START The data

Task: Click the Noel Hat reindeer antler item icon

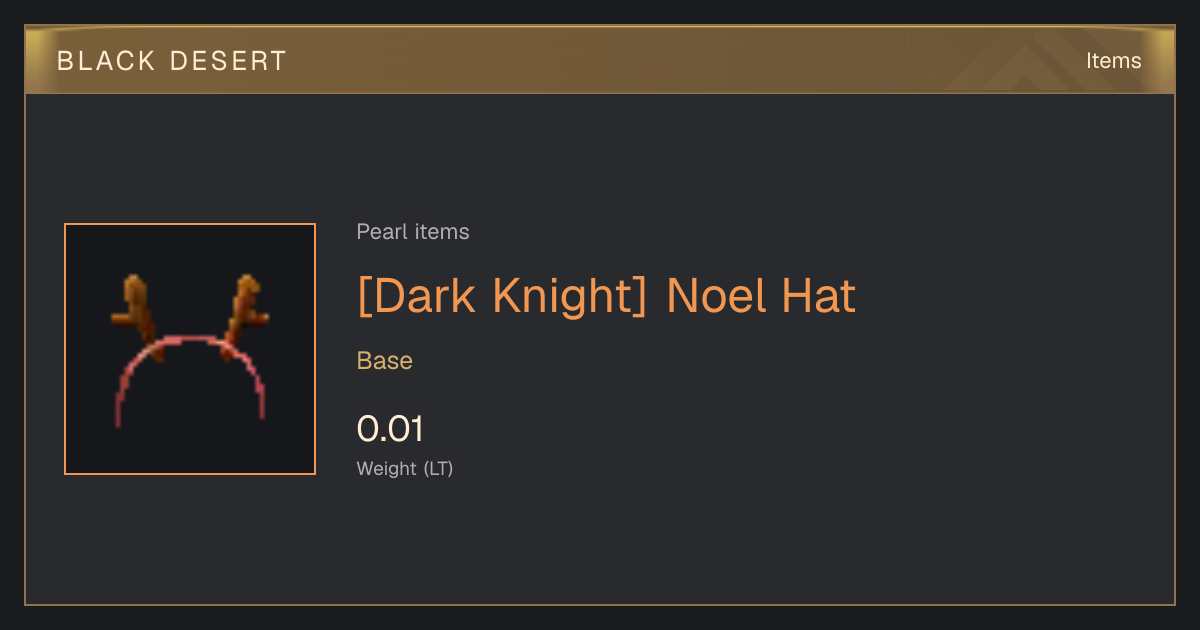Action: tap(190, 349)
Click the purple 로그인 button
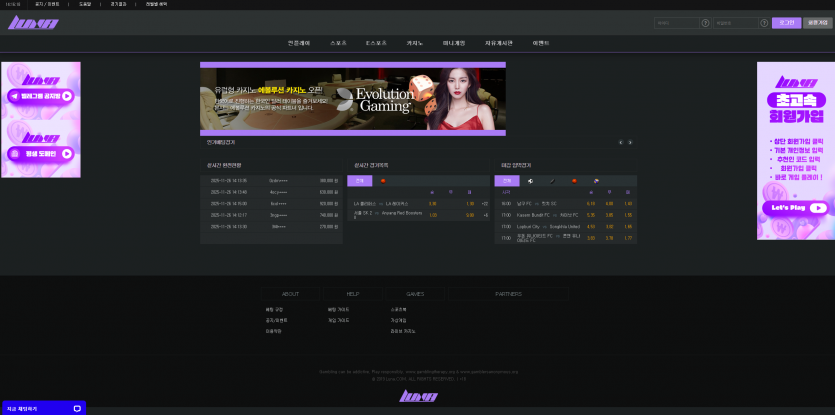 point(786,22)
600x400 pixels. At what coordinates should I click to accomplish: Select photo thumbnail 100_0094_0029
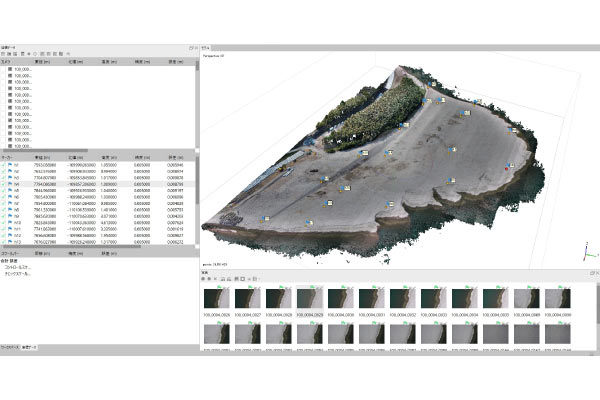click(310, 297)
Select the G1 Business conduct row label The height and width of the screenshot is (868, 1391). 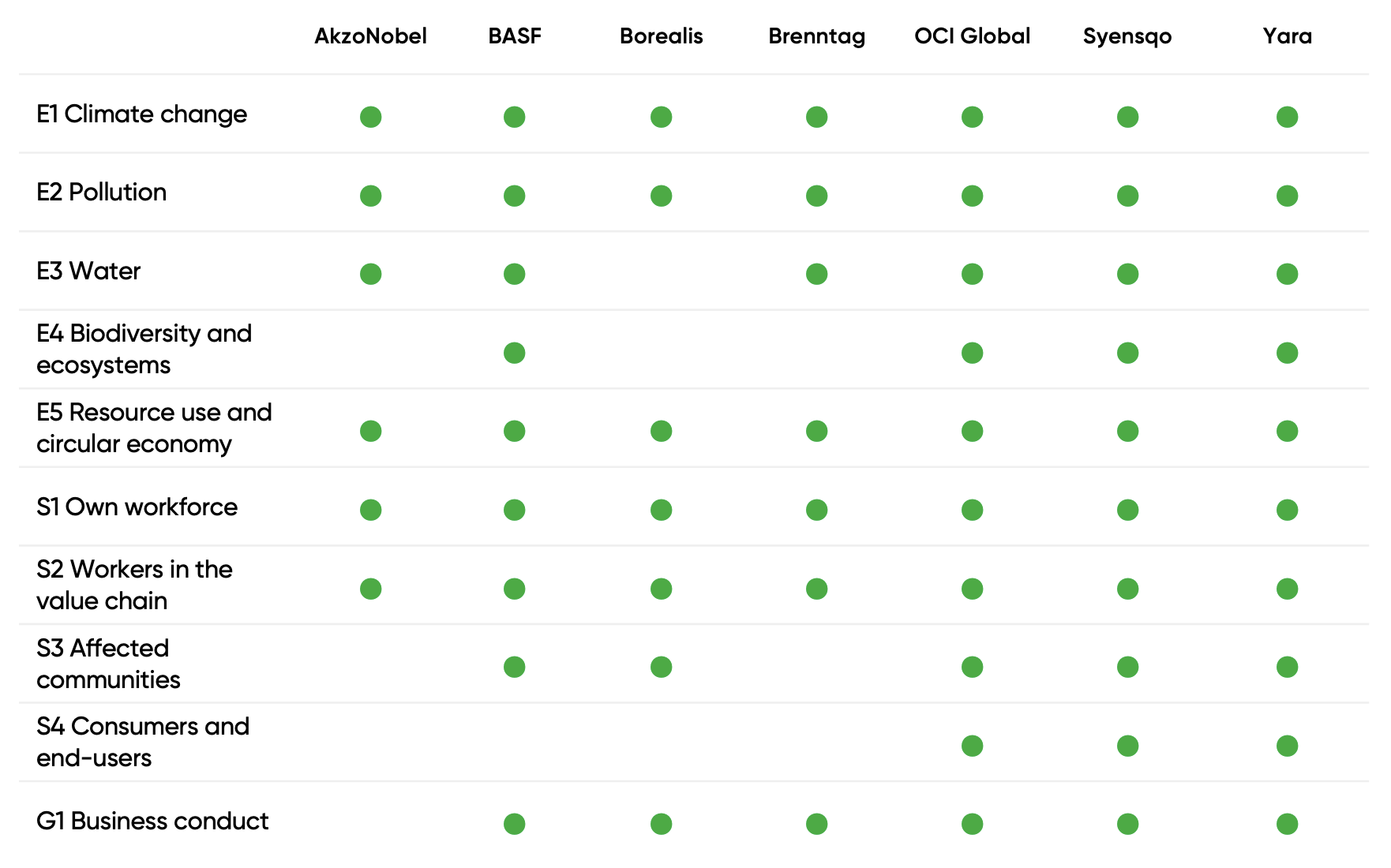click(x=152, y=821)
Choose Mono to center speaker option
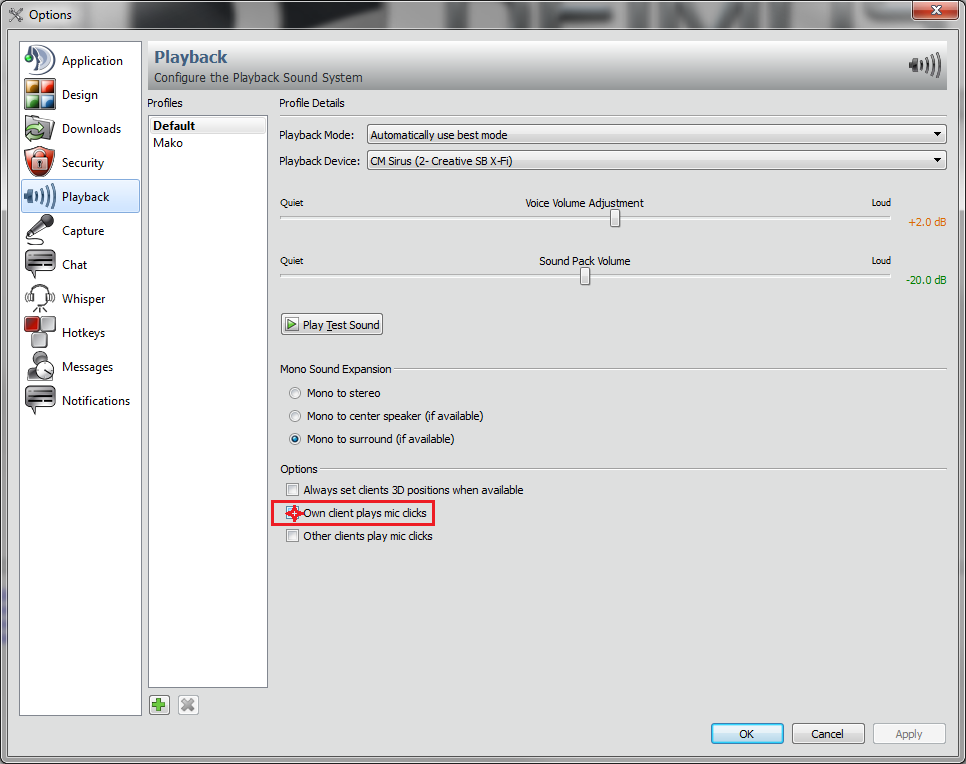Image resolution: width=966 pixels, height=764 pixels. click(x=295, y=416)
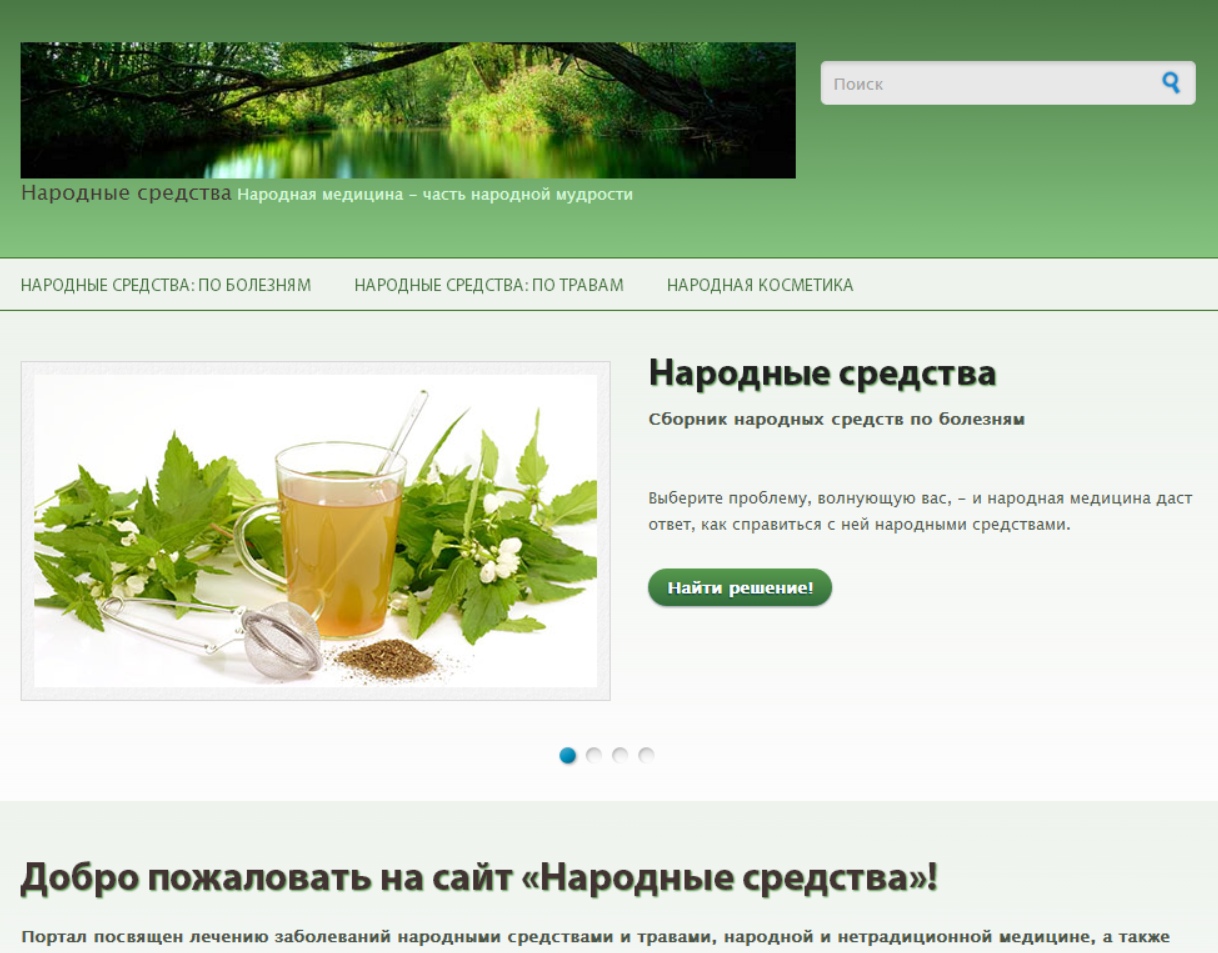
Task: Click the slide heading 'Народные средства'
Action: tap(822, 373)
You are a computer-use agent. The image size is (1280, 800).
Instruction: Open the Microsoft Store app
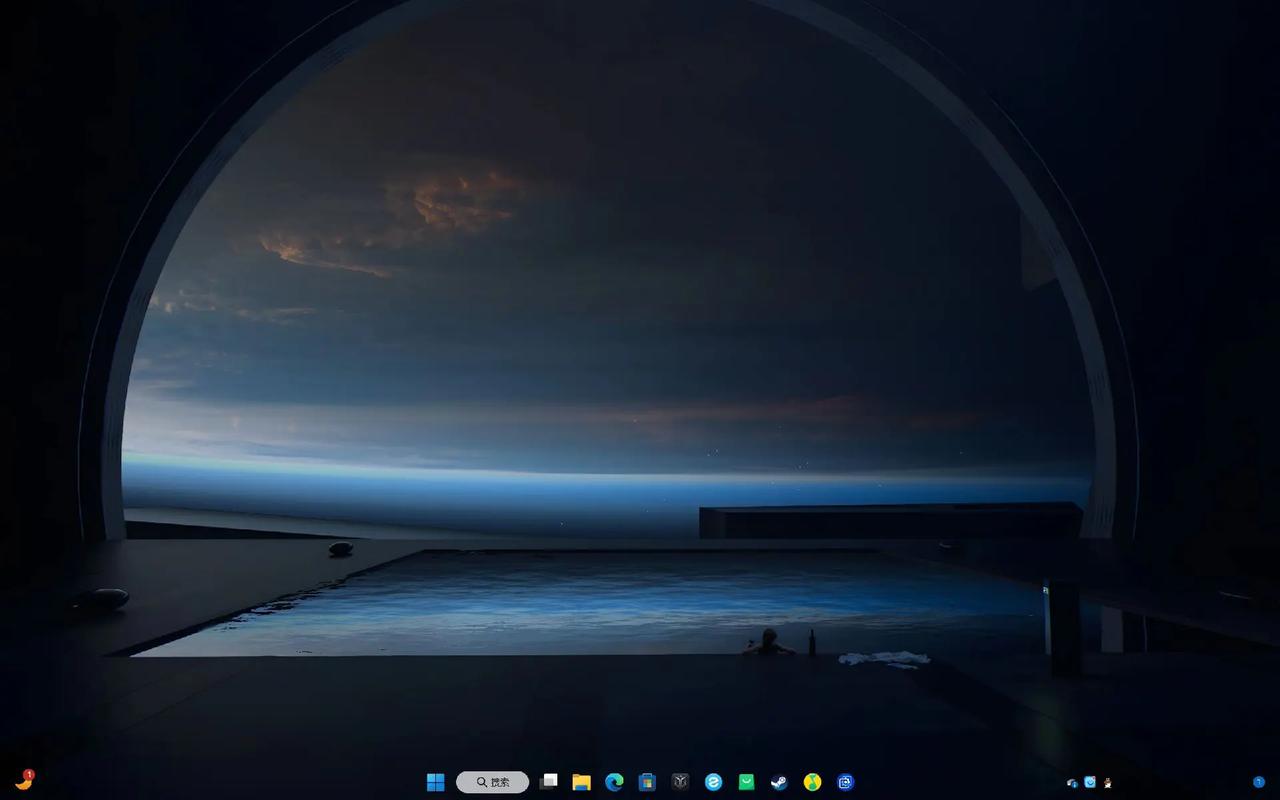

END The data

◆ Exercise instructions ◆
From the line that holds "You are a computer-use" to the last line of the data, return those lines exactly and nothing else; both ends count, and pictures stay out.

◆ Reply to the task ◆
You are a computer-use agent. The image size is (1280, 800).
Instruction: Open the Microsoft Store app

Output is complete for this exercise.